Pékin utilise sa position de deuxième marché d'Airbus pour faire pression sur les régulateurs européens afin qu'ils certifient les avions fabriqués en Chine.
Pékin utilise sa position de deuxième marché d'Airbus pour faire pression sur les régulateurs européens afin qu'ils certifient les avions fabriqués en Chine.

Selon des personnes proches du dossier, la Chine a volontairement ralenti les approbations finales pour les livraisons d'avions Airbus SE depuis plusieurs mois, mécontente du rythme des régulateurs européens dans la certification des appareils chinois Comac.
L'Administration de l'aviation civile de Chine (CAAC) a différé la validation finale permettant aux avions Airbus d'entrer dans le pays et d'être mis en service, ont indiqué ces sources, qui ont requis l'anonymat car elles évoquent des informations confidentielles. Airbus, l'Agence européenne de la sécurité aérienne (EASA), la CAAC et Comac n'ont pas immédiatement répondu aux demandes de commentaires.
Ce ralentissement affecte des livraisons qui représentent généralement environ un cinquième de la production mondiale d'Airbus. La Chine est le deuxième marché du constructeur après les États-Unis, Airbus ayant livré environ 190 appareils à des transporteurs chinois en 2024. Cette décision de la CAAC intervient alors que l'EASA examine le C919 de Comac, un biréacteur monocouloir, en vue d'une certification européenne — un processus qui s'est prolongé au-delà des prévisions de Pékin.
Cette impasse ajoute une nouvelle dimension à des relations commerciales UE-Chine déjà tendues.

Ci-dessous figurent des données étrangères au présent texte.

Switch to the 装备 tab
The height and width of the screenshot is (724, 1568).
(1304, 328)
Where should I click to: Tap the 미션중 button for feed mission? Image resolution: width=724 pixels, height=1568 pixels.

Bruxelles a imposé des droits de douane allant jusqu'à 45 % sur les véhicules électriques fabriqués en Chine fin 2024, incitant Pékin à lancer des enquêtes antidumping sur les importations d'eaux-de-vie et de porc européens. Toute perturbation prolongée des livraisons d'Airbus pourrait peser sur les objectifs de revenus du constructeur européen tout en retardant les plans de renouvellement des flottes des compagnies aériennes chinoises.
Le C919, le premier biréacteur monocouloir de Comac, est entré en service commercial chez China Eastern Airlines en mai 2023 et a depuis été déployé sur des lignes domestiques. Mais sans la certification de l'EASA, l'appareil ne peut être exploité par des transporteurs européens ni loué à des compagnies aériennes étrangères — un obstacle majeur pour l'ambition de Comac de défier le duopole Airbus-Boeing.
La dernière fois que la Chine a utilisé les approbations aéronautiques comme levier, c'était en 2023, lorsqu'elle avait suspendu les livraisons du Boeing 737 MAX lors d'un différend diplomatique avec les États-Unis au sujet de Taïwan. Ces livraisons n'avaient repris qu'après un sommet entre les présidents Xi Jinping et Joe Biden. Aucune résolution d'un tel niveau n'est en vue dans l'impasse actuelle avec l'Europe.
Les actions d'Airbus ont peu varié à Paris mercredi, le titre reculant d'environ 3 % depuis le début de l'année. Le groupe doit publier ses livraisons du deuxième trimestre en juillet, ce qui permettra de savoir si le ralentissement chinois a eu un impact significatif sur ses chiffres.
Cet article est fourni à titre d'information uniquement et ne constitue pas un conseil en investissement.